#### [What you should do]
Reproduce the following data word for word, beginning at the line that contains "The height and width of the screenshot is (2576, 1220)." and continuing through the line that contains "Image resolution: width=1920 pixels, height=1080 pixels. What", with both of those lines included.

Rows of pointing data
..............................

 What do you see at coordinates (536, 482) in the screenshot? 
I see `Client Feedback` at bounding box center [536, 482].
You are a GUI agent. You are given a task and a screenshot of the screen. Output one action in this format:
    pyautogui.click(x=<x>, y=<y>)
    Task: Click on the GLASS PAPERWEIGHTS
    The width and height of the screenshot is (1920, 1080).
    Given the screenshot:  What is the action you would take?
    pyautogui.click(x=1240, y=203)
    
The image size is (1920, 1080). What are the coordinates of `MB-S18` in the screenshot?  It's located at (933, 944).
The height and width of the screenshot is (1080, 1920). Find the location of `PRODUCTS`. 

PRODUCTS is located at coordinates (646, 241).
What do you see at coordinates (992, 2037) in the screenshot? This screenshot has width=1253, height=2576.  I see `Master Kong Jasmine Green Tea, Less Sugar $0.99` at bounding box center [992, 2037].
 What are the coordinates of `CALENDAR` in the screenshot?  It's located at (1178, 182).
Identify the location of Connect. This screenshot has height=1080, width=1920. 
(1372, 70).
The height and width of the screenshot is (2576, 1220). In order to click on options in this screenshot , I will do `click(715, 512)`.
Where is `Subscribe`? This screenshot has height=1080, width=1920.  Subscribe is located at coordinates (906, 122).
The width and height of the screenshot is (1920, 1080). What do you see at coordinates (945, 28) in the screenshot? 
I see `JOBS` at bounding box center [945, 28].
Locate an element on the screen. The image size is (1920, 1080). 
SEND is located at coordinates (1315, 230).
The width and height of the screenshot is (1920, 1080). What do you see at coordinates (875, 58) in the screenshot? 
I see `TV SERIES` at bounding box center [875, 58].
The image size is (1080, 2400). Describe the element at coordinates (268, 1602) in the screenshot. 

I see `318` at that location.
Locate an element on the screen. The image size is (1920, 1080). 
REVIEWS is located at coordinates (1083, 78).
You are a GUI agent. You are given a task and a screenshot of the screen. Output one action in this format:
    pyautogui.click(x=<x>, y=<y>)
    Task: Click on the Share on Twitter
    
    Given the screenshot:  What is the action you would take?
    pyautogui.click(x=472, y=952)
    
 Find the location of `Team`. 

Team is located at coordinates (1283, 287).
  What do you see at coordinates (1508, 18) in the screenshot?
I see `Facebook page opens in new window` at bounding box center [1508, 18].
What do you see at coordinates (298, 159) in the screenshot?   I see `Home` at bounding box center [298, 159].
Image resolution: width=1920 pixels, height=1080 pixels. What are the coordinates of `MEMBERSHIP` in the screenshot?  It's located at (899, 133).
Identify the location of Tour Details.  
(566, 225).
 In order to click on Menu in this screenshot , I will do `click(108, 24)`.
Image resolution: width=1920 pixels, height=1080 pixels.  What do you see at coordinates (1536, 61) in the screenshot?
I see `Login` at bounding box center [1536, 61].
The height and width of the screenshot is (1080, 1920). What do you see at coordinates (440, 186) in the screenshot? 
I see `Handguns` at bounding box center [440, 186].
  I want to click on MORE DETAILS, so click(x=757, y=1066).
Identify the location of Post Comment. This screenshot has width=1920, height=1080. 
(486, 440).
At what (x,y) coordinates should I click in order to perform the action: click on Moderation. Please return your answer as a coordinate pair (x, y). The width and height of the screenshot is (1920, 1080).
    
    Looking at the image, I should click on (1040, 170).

..............................

#### [In response]
The height and width of the screenshot is (2576, 1220). In order to click on options in this screenshot , I will do `click(715, 512)`.
Where is `Subscribe`? This screenshot has height=1080, width=1920.  Subscribe is located at coordinates (906, 122).
The width and height of the screenshot is (1920, 1080). What do you see at coordinates (945, 28) in the screenshot? 
I see `JOBS` at bounding box center [945, 28].
Locate an element on the screen. The image size is (1920, 1080). 
SEND is located at coordinates (1315, 230).
The width and height of the screenshot is (1920, 1080). What do you see at coordinates (875, 58) in the screenshot? 
I see `TV SERIES` at bounding box center [875, 58].
The image size is (1080, 2400). Describe the element at coordinates (268, 1602) in the screenshot. 

I see `318` at that location.
Locate an element on the screen. The image size is (1920, 1080). 
REVIEWS is located at coordinates (1083, 78).
You are a GUI agent. You are given a task and a screenshot of the screen. Output one action in this format:
    pyautogui.click(x=<x>, y=<y>)
    Task: Click on the Share on Twitter
    
    Given the screenshot:  What is the action you would take?
    pyautogui.click(x=472, y=952)
    
 Find the location of `Team`. 

Team is located at coordinates (1283, 287).
  What do you see at coordinates (1508, 18) in the screenshot?
I see `Facebook page opens in new window` at bounding box center [1508, 18].
What do you see at coordinates (298, 159) in the screenshot?   I see `Home` at bounding box center [298, 159].
Image resolution: width=1920 pixels, height=1080 pixels. What are the coordinates of `MEMBERSHIP` in the screenshot?  It's located at (899, 133).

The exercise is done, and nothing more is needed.